„Once upon a time… in Nazi-occupied France“
Quentin Tarantino dichtet die Geschichte um. Filmhistorie hat der eigenwillige Auteur längst geschrieben, als er das Independent-Kino mit „Pulp Fiction“ neu definierte. Seine im Berliner Raum entstandene Weltkriegs-Farce „Inglourious Basterds“ knüpft in ihrer zelebrierten Geschwätzigkeit, der eruptiven Gewalt und dem subtilen Anspielungspanorama an diesen Meilenstein des modernen B-Films an. Mit der Kraft des Kinos – und selbstverständlich in einem Kino – bringt der Kult-Regisseur (ähnlich Lubitschs „Sein oder Nichtsein“) das Hitler-Regime zu Fall. Ein brutales Märchen mit Augenzwinkern.
Nach der überschätzten Eastern-Homage „Kill Bill“ und dem faden Exploiter „Death Proof“ findet Tarantino in redseliger Gemütlichkeit zu alter Klasse zurück. Gegliedert in fünf Akte, stülpt er dem Skript die Form des Theaters über und unterläuft einmal mehr die traditionelle filmische Erzählstruktur. Ein Höhepunkt bereits der Prolog, ein bald zwanzig Minuten dauerndes Gespräch zwischen französischem Landwirt und SS-Offizier. Die süffisante Zuspitzung der Situation, bis zu ihrer gewaltsamen Explosion, gibt den narrativen Rhythmus vor – und führt mit Christoph Waltz („Das Finale“) das Herzstück des Werkes ein.

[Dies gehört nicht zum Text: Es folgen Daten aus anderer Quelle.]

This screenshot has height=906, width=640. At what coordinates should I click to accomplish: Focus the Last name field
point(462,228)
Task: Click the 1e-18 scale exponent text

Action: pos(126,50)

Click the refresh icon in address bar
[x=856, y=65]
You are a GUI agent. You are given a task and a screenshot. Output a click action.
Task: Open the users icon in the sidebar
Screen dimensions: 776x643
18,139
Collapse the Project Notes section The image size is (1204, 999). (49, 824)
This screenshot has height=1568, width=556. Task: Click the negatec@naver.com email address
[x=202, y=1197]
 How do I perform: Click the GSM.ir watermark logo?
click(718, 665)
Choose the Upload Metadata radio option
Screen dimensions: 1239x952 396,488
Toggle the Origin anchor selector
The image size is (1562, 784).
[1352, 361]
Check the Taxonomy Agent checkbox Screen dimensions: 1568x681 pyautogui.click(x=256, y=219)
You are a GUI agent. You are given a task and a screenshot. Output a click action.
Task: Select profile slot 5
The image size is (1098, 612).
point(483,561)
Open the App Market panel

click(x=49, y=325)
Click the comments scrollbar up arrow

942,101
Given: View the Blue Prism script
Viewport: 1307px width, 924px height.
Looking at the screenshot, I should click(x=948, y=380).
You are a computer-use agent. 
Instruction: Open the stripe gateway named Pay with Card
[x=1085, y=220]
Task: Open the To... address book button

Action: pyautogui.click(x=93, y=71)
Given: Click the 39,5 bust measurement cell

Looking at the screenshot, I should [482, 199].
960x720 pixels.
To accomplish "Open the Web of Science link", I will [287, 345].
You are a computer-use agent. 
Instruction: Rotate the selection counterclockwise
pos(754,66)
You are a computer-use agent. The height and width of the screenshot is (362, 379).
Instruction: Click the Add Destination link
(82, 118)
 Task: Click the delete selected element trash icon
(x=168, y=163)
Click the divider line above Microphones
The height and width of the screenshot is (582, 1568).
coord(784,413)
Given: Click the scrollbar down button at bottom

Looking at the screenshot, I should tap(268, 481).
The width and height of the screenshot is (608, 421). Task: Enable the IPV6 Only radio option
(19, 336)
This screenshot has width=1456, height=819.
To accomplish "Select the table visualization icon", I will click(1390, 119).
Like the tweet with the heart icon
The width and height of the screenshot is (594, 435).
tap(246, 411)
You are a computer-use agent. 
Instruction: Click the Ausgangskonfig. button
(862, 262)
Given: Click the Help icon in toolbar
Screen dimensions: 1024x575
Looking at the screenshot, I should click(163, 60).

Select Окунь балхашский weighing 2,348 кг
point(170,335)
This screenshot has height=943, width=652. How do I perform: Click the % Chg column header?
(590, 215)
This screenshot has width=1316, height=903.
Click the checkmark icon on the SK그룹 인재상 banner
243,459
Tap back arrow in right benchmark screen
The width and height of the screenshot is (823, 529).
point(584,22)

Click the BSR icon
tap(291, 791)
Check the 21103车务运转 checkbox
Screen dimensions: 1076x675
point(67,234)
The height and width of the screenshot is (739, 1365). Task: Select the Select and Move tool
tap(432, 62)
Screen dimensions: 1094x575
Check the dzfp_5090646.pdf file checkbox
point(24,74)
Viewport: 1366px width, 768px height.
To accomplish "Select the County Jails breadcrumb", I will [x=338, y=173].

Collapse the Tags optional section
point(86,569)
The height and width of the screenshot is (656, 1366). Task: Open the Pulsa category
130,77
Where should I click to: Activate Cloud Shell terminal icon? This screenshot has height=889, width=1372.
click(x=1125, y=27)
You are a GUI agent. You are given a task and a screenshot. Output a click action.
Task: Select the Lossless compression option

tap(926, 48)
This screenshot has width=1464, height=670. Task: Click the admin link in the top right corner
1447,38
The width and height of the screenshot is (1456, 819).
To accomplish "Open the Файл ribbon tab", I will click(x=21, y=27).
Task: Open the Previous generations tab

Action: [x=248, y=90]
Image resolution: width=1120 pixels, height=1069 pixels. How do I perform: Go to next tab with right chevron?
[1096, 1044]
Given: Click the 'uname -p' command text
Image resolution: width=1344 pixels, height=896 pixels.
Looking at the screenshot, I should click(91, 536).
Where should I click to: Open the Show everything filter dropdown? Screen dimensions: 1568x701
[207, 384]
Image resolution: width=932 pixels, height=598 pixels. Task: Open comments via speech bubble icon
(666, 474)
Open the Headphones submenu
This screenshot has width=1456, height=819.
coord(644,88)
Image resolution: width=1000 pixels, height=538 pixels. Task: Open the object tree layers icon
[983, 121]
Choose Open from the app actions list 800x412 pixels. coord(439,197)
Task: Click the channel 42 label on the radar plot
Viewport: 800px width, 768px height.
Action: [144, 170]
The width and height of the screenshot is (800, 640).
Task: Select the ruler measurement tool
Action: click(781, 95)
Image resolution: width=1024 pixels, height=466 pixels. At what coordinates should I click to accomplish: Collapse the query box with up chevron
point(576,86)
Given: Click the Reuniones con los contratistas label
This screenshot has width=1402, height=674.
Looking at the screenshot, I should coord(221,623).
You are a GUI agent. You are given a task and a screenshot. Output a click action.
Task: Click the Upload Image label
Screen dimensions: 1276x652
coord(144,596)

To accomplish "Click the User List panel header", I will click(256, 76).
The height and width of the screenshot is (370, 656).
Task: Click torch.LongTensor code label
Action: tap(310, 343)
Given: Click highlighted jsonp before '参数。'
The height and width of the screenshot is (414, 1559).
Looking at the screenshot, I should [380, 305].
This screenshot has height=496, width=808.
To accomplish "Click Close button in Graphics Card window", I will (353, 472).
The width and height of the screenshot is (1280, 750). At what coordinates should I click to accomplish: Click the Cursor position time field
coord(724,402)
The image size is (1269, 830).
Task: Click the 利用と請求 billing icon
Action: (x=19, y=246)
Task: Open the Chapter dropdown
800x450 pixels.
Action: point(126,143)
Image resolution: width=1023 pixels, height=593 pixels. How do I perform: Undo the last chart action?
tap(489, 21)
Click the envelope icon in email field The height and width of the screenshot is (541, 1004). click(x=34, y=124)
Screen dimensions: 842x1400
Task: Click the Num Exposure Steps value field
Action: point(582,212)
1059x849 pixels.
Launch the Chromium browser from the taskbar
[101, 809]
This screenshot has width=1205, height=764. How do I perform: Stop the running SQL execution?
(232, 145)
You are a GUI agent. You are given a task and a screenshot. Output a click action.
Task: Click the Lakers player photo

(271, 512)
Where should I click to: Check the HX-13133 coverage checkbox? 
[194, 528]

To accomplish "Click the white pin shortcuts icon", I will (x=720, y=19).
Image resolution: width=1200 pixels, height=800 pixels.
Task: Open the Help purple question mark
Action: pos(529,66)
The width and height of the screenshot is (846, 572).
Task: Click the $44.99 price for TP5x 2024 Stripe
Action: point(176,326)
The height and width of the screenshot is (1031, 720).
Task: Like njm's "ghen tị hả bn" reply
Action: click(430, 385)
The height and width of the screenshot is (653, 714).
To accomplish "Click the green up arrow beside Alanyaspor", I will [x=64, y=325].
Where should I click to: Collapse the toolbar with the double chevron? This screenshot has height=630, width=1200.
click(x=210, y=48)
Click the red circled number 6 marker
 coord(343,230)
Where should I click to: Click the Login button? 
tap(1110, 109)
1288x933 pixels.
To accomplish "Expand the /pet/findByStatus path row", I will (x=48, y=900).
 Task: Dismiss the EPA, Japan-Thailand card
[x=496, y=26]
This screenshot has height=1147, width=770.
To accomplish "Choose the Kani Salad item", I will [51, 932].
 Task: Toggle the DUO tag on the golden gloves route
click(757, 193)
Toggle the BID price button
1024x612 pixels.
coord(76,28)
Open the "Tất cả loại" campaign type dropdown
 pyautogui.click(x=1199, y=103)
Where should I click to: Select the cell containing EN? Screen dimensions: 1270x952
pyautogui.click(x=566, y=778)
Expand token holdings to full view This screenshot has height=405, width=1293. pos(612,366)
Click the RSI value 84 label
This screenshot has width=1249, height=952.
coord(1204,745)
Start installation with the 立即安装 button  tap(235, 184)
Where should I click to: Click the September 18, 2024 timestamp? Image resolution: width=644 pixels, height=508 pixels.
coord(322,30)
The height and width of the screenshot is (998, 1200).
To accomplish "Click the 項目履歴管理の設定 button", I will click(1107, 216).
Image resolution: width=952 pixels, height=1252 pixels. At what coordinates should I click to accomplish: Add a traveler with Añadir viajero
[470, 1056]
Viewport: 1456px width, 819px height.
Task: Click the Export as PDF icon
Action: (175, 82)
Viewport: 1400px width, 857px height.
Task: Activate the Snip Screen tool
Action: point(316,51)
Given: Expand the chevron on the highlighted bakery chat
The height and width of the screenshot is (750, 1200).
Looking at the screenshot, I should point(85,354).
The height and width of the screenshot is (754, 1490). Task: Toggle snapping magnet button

Der spielstarke Österreicher, der bei den Filmfestspielen in Cannes mit dem Darstellerpreis ausgezeichnet wurde, schien im Trott deutscher TV-Produktionen gefangen. Für Tarantino ist die Erweckung des großartigen Mimen ein schierer Glücksfall. Man muss die Wonne, diese kindliche Begeisterung einfach erlebt haben, mit der Waltz den gefürchteten Juden-Jäger Landa zwischen Etikette, Narzissmus und Barbarei anlegt. Und das idealerweise im viersprachigen Original, in dem er neben Deutsch und Englisch auch fließende Kenntnisse in Französisch und Italienisch beweisen darf.
Landa soll im kleinen Kino der französischen Jüdin Shosanna (Mélanie Laurent, „Tage des Ruhms“), wo unter den Augen Hitlers und seines Führungsstabs ein Propagandafilm über den Kriegshelden Zoller (Daniel Brühl, „Die Gräfin“) aufgeführt wird, für Sicherheit sorgen. Für die im Feindesland marodierende und Nazis skalpierende Bande des amerikanischen Offiziers Aldo Raine (lässig: Brad Pitt) – darunter „Hostel“-Regisseur Eli Roth als „Bärenjude“ – eine einzigartige Chance, den Krieg mit einem (An-)Schlag zu beenden. Den simplen Plot bauscht Tarantino kunstvoll auf – und spickt ihn mit Anleihen bei Spaghetti-Western und (selbstverständlich) Sonderkommando-Actioner (u.a. Castellaris „Ein Haufen verwegener Hunde“, dem originalen „Inglorious Bastards“).
Sehenswert auch die Besetzung (u.a. Michael Fassbender, „Eden Lake“), zu einem beachtlichen Teil mit deutschem Fachpersonal versehen. Neben dem wortkargen „Basterd“ Til Schweiger, der seine wenigen Momente sichtlich auskostet, erregt vor allem August Diehl („Die Fälscher“) als Nazi-Offizier Hellstrom Aufsehen. Der einzige Ausfall bleibt Diane Kruger („Klang der Stille“), der als revoltierendes Ufa-Sternchen von Hammersmark das nötige Charisma völlig abgeht. Vielschichtig und gewitzt treibt Tarantino sein überspitztes Drama einem infernalischen Showdown entgegen und zerlegt gar des „Fuehrer’s Face“ im Kugelhagel. Die Leinwand wird so zum Zerrspiegel der Realität. Aber Kino ist nicht umsonst eine Fabrik der Träume. Hier endlich mal wieder eine betont absurde.